As we were walking down the hall toward the elevators, I dared Madeline to press her nose against the glass of a door where a bunch of important people were having a meeting. She considered it but didn’t take me up on it. I started to cry a little because I thought that her silliness would somehow make my heart not break. Oh, dear God! When will this end? And can it please end without another child having to die?

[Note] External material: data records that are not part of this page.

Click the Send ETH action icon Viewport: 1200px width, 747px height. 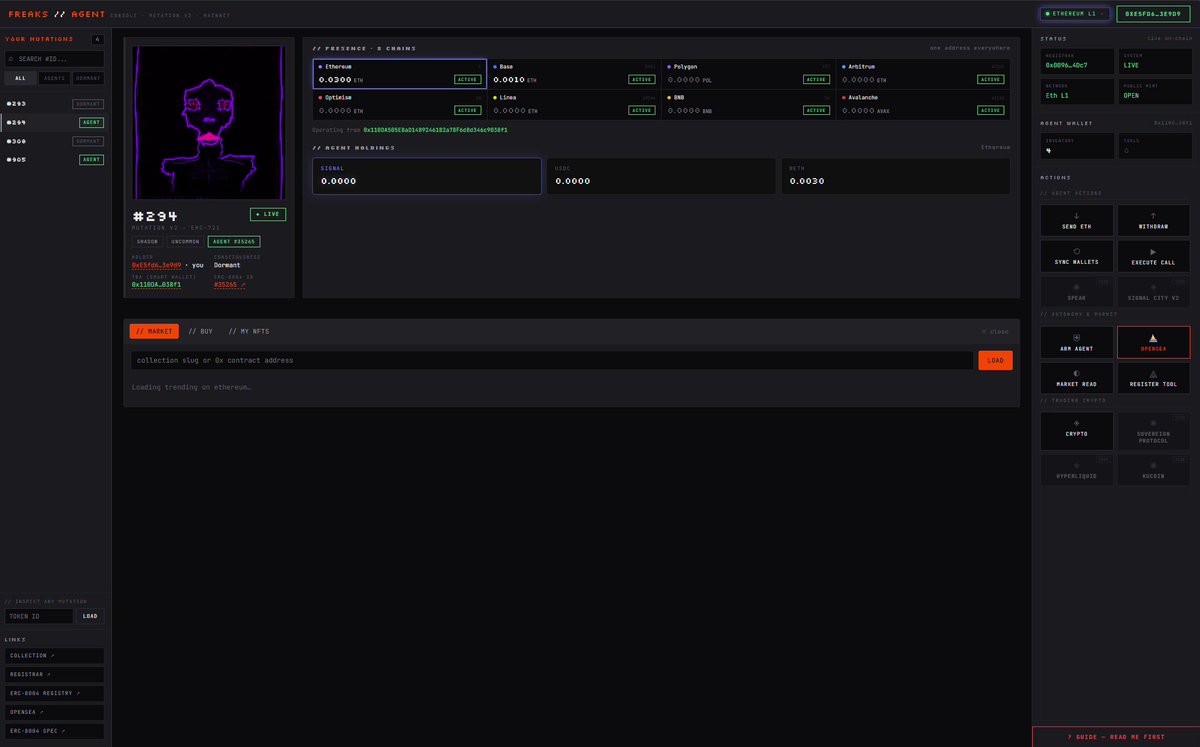point(1077,215)
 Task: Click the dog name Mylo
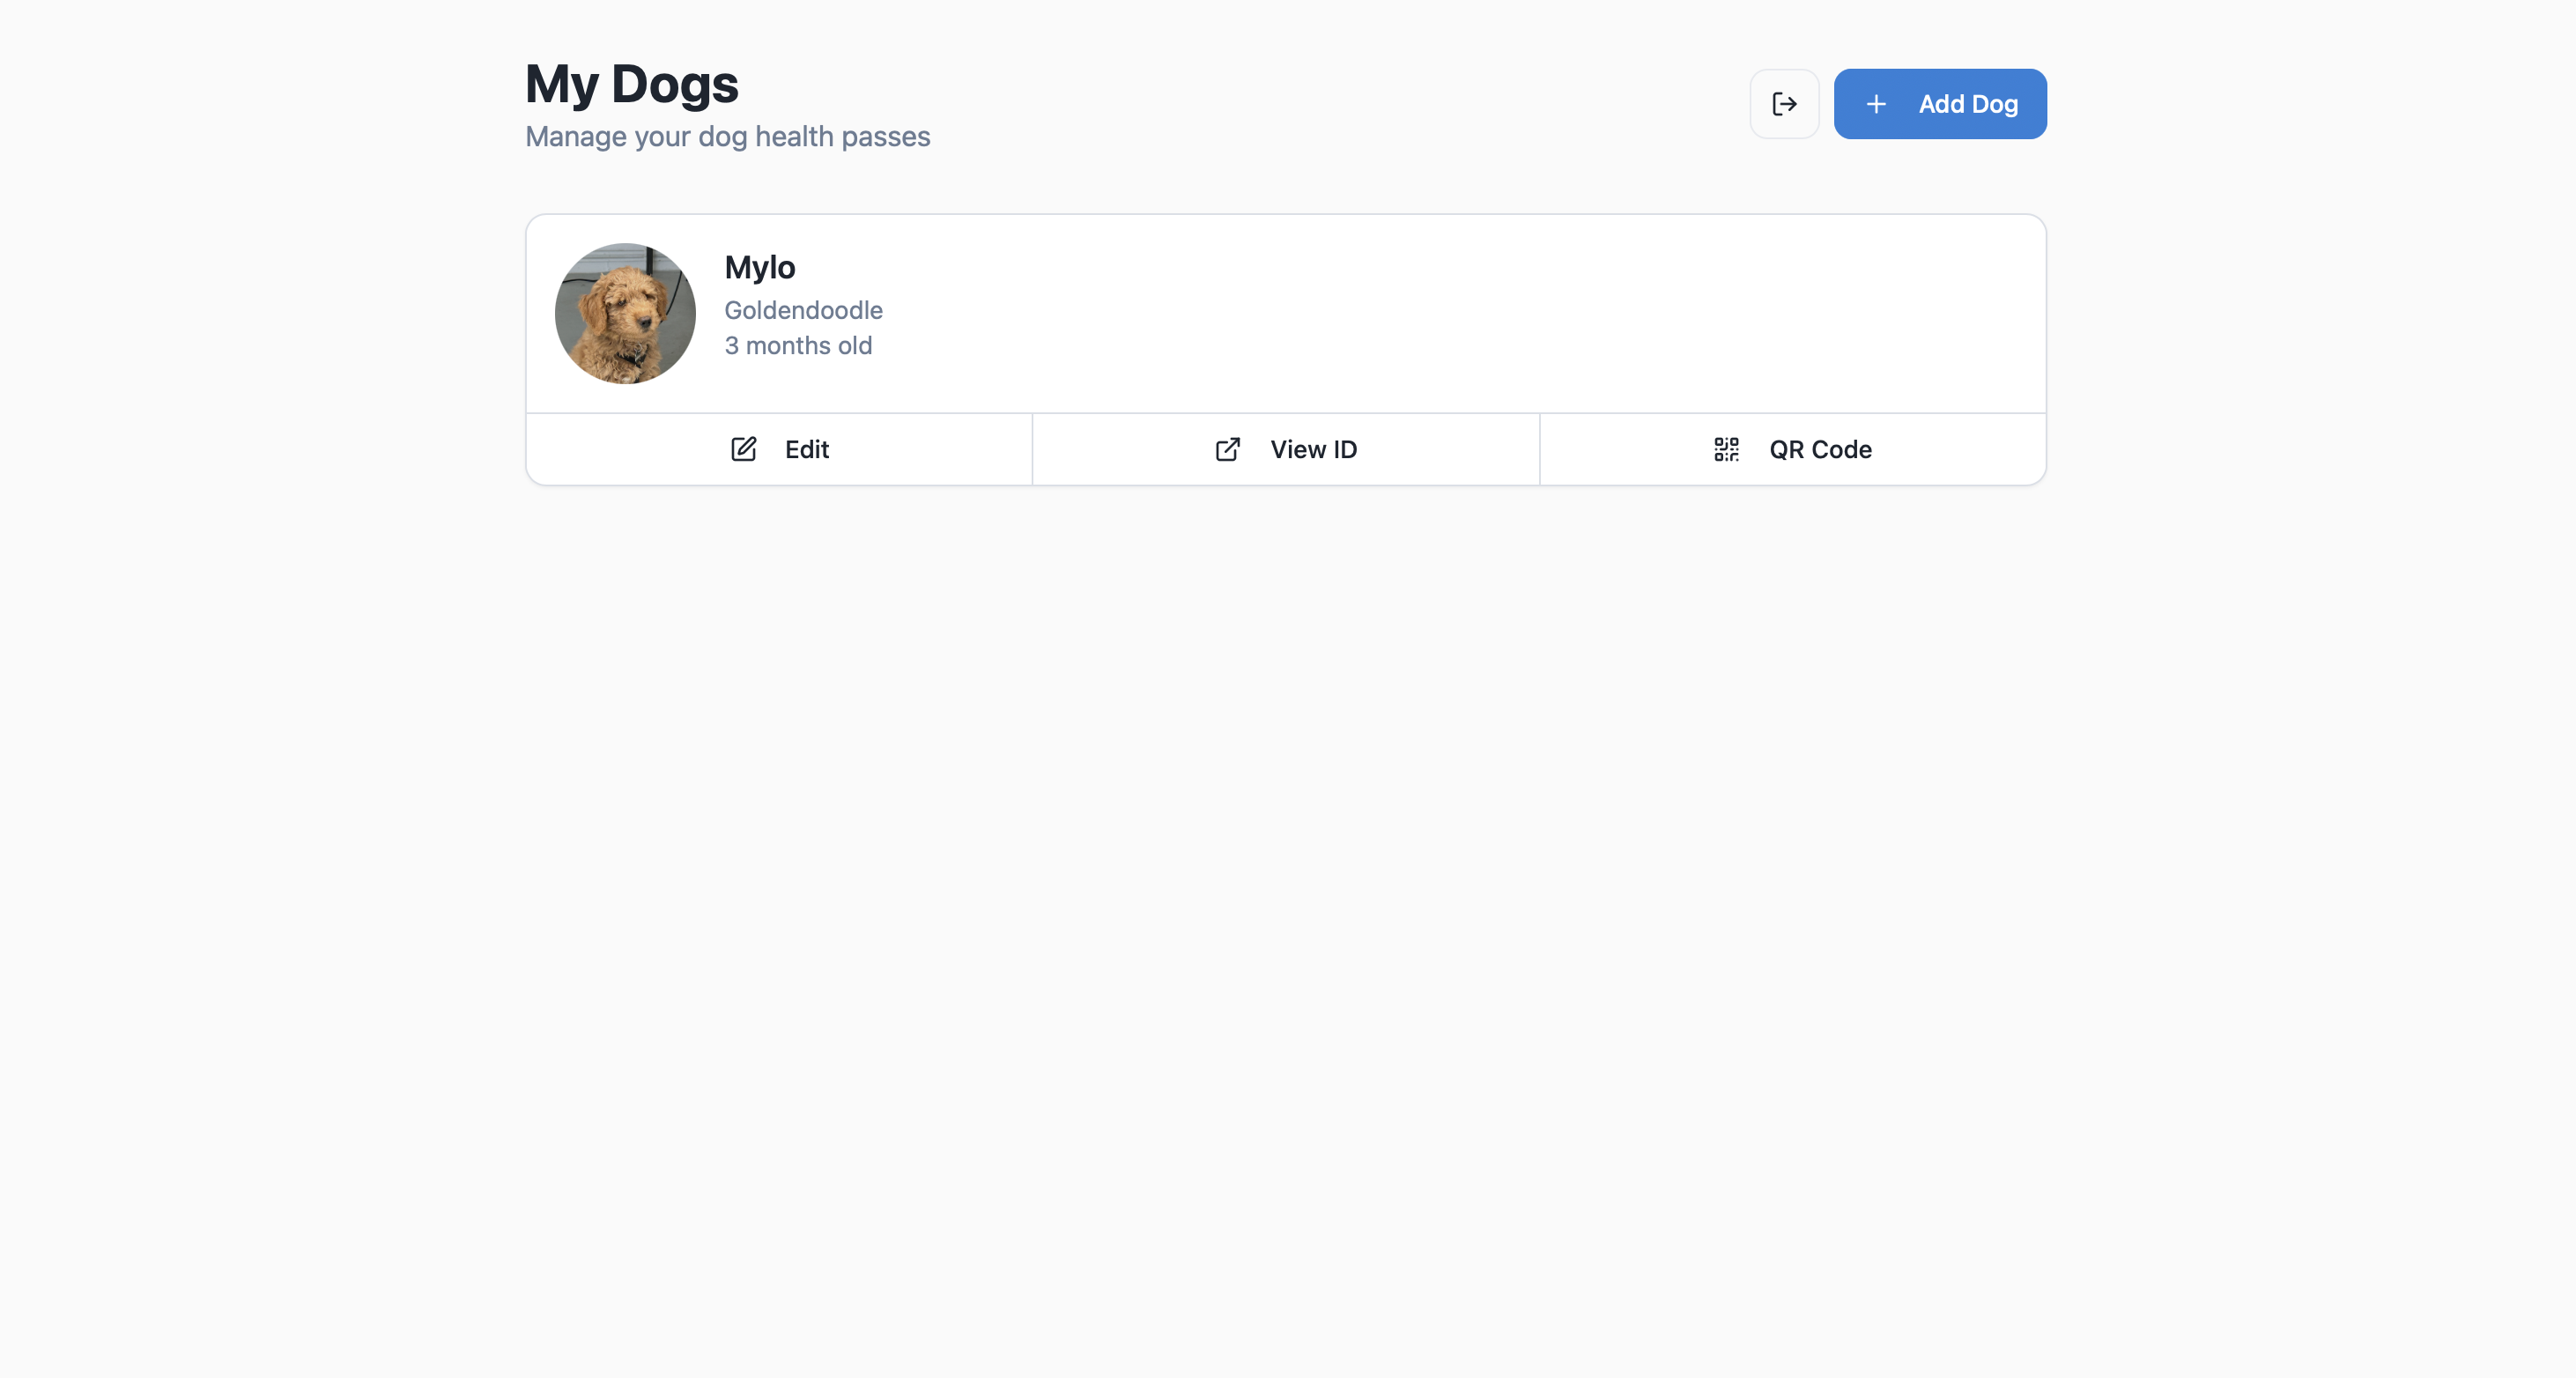pyautogui.click(x=759, y=268)
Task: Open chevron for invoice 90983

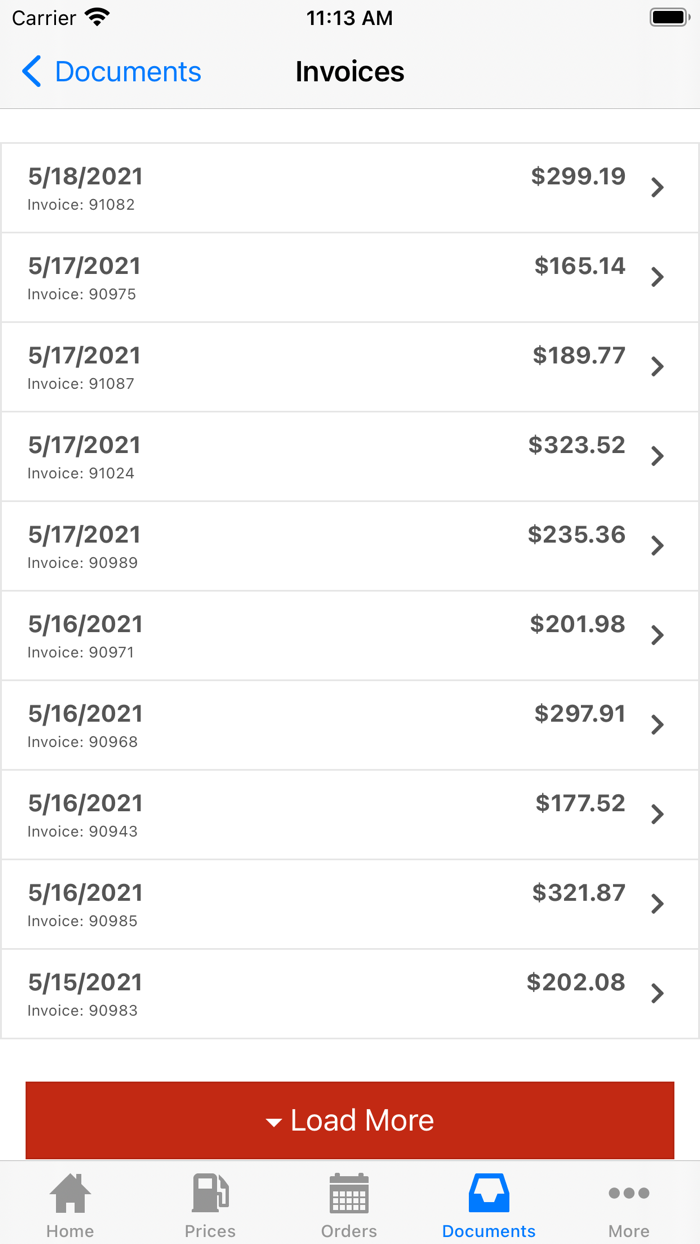Action: pos(657,993)
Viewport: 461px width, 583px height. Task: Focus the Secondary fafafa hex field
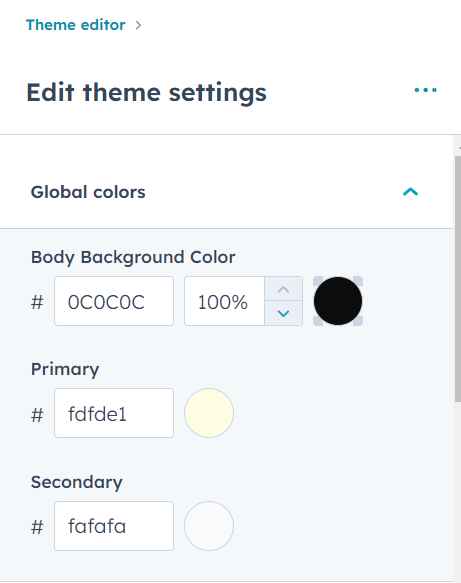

I don’t know how to stop the hurt.

And as we pushed the button and laid our bets on which of the four elevators would arrive first, I wondered about “Happy.” I hoped that this was just a brief encounter for her, that her child would get out soon and they’d never have to come back. And even though I wished that normalcy for her, I couldn’t help but be just a little bit jealous.

We’ve been dealt an impossible task. And I’ve spent almost the last year of my life doing two things: taking care of my children and hiding from the rest of the world. My computer gives me an outlet to share my feelings or to be “social” but the reality of it is that I’m hiding here, wishing for something that will never come.

I haven’t lost hope but I understand that we have already lost so much.